Kupe Sites, an exhibition developed and toured by the Museum of New Zealand Te Papa Tongarewa (Te Papa) opened in Te Puias Nga Waru Pu Manawa Gallery on Thursday 9 April.
It is the first time that this historically and culturally significant exhibition has been shown outside of the traditional museum setting, which recognises the role of Te Puia in preserving and showcasing the nations cultural heritage.
Kupe Sites celebrates a great Polynesian voyagers connections with New Zealand. Kupe is regarded by many iwi (tribes) as one of the ancestors who discovered New Zealand.
Kupe Sites explores the stories of Kupes encounter with New Zealand through names of various landmarks and places including the name Aotearoa.
Some iwi tell the story of Kupe setting out from his homeland Hawaiki in pursuit of Te Wheke-a-Muturangi, a giant octopus. Others recount how Kupe, in love with his nephews wife, Kuramarotini, took her husband,
Hoturapa fishing, left him out at sea to drown, then fled from the familys vengeance in her great canoe Matahourua and discovered New Zealand.
Whether he was the pursuer or the pursued, Kupe and his stories are of immense importance to the many iwi who trace their whakapapa (genealogy) back through him. While the stories vary, they all celebrate a remarkable voyager who settled a new land and charted a route through the Pacific for later navigators to follow.
Kupe Sites presents these stories through photographs of places and video recordings of kuia and kaumatua from four areas that have strong traditions of links to Kupe Northland, Wairarapa, the Wellington region, and the top of the South Island.

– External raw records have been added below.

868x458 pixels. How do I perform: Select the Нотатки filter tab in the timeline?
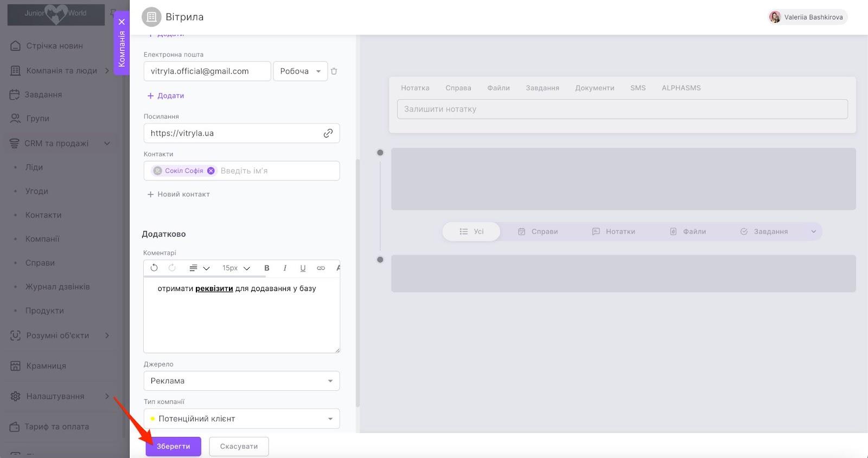pos(614,231)
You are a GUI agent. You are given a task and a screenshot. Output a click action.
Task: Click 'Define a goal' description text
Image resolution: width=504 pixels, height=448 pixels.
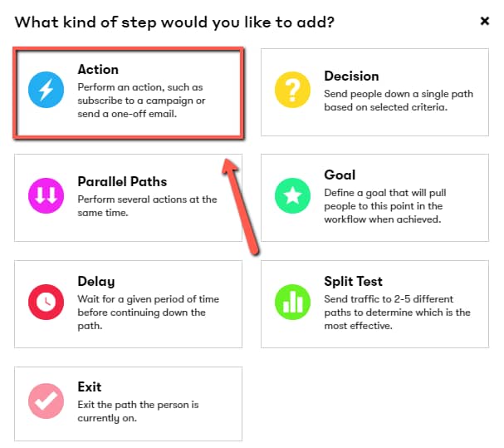385,206
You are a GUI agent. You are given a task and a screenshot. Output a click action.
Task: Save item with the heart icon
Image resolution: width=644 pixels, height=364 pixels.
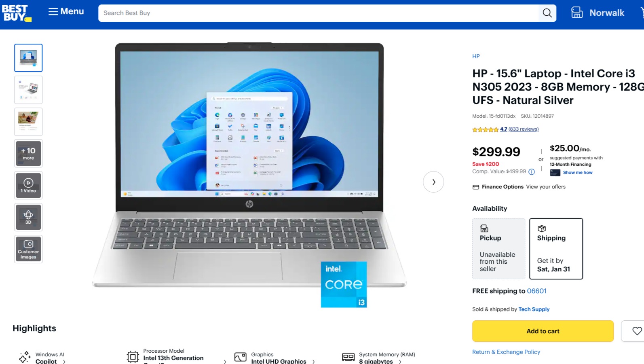click(637, 331)
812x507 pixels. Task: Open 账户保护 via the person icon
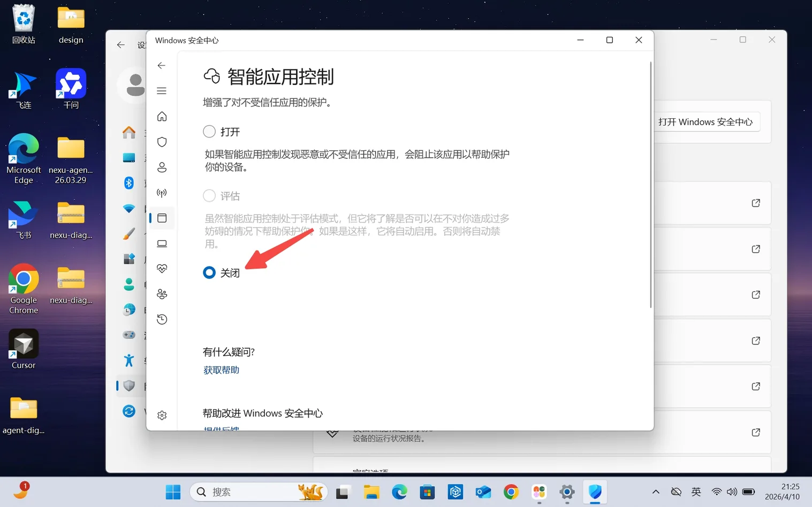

Kupe Sites offers visitors a unique encounter with New Zealands past and reveals the significance of landscape and memory in portraying a key figure in the countrys history.
Kupe is a legend of contention. Some iwi are precise about the times and places Kupe lived or left from. The legends of the Whanganui and Taranki regions place Kupe with the Aotea canoe. In other tradition it is suggested Kupe came to New Zealand on other canoes. Around the year 1400 is the belief.
In one version of Kupe beliefs he was a great chief of Hawaiki who stepped ashore in New Zealand in 925AD.
Wikipedia says Cape Reinga (Te Reinga or Te Rerenga Wairua in Maori) at the northern end of the North Island of New Zealand has great meaning for Maori.
The name of the cape comes from the Maori word 'Reinga', meaning the 'Underworld'. Another Maori name is 'Te Rerenga Wairua', meaning the leaping-off place of spirits.
Both refer to the Maori belief that the cape is the point where the spirits of the dead enter the underworld.
According to mythology, the spirits of the dead travel to Cape Reinga on their journey to the afterlife in the spiritual homeland of Hawaiki, using the Te Ara Wairua, the 'Spirits' pathway'.
Editor Note: Traditions about Kupe appear among the peoples of the Northland, Ngati Kahungunu, Tainui, Whanganui-Taranaki, Rangitane, and the South Island.